12.1 When to use deep learning for time series forecasting
Deep learning shines when we have large complex datasets. In those situations, deep learning can leverage all the available data to infer relationships between each feature and the target, usually resulting in good forecasts.
In the context of time series, a dataset is considered to be large when we have more than 10,000 data points. Of course, this is an approximation rather than a hard-set limit, so if you have 8,000 data points, deep learning could be a viable option. When the size of the dataset is large, any declination of the SARIMAX model will take a long time to fit, which is not ideal for model selection, as we usually fit many models during that step.

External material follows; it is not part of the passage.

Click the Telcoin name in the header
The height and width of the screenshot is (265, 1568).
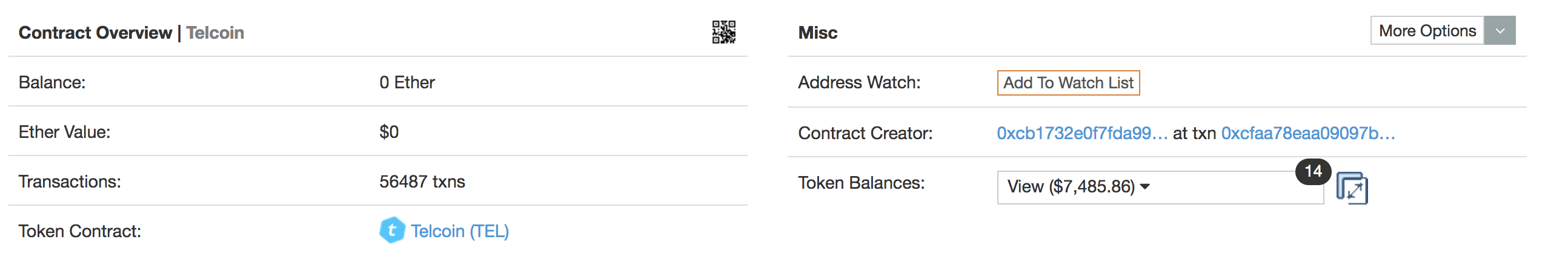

If your data has multiple seasonal periods, the SARIMAX model cannot be used. For example, suppose you must forecast the hourly temperature. It is reasonable to assume that there will be daily seasonality, as temperature tends to be lower at night and higher during the day, but there is also yearly seasonality, due to temperatures being lower in winter and higher during summer. In such a case, deep learning can be used to leverage the information from both seasonal periods to make forecasts. In fact, from experience, fitting a SARIMA model in such a case will usually result in residuals that are not normally distributed and still correlated, meaning that the model cannot be used at all.
Ultimately, deep learning is used either when statistical models take too much time to fit or when they result in correlated residuals that do not approximate white noise. This can be due to the fact that there is another seasonal period that cannot be considered in the model, or simply because there is a nonlinear relationship between the features and the target. In those cases, deep learning models can be used to capture this nonlinear relationship, and they have the added advantage of being very fast to train.
12.2 Exploring the different types of deep learning models
There are three main types of deep learning models that we can build for time series forecasting: single-step models, multi-step models, and multi-output models.
The single-step model is the simplest of the three. Its output is a single value representing the forecast of one variable one step into the future. The model therefore simply returns a scalar, as shown in figure 12.1.
Figure 12.1 The single-step model outputs the value of one target one timestep into the future. The output is therefore a scalar.
Next we can have a multi-step model, meaning that we output the value for one target, but for many timesteps into the future. For example, given hourly data, we may want to forecast the next 24 hours. In that case, we have a multi-step model, since we are forecasting 24 timesteps into the future. The output is a 24 × 1 matrix, as shown in figure 12.2.
Figure 12.2 A multi-step model outputs the predictions for 1 variable multiple timesteps into the future. This example predicts 24 timesteps, resulting in a 24 x 1 output matrix.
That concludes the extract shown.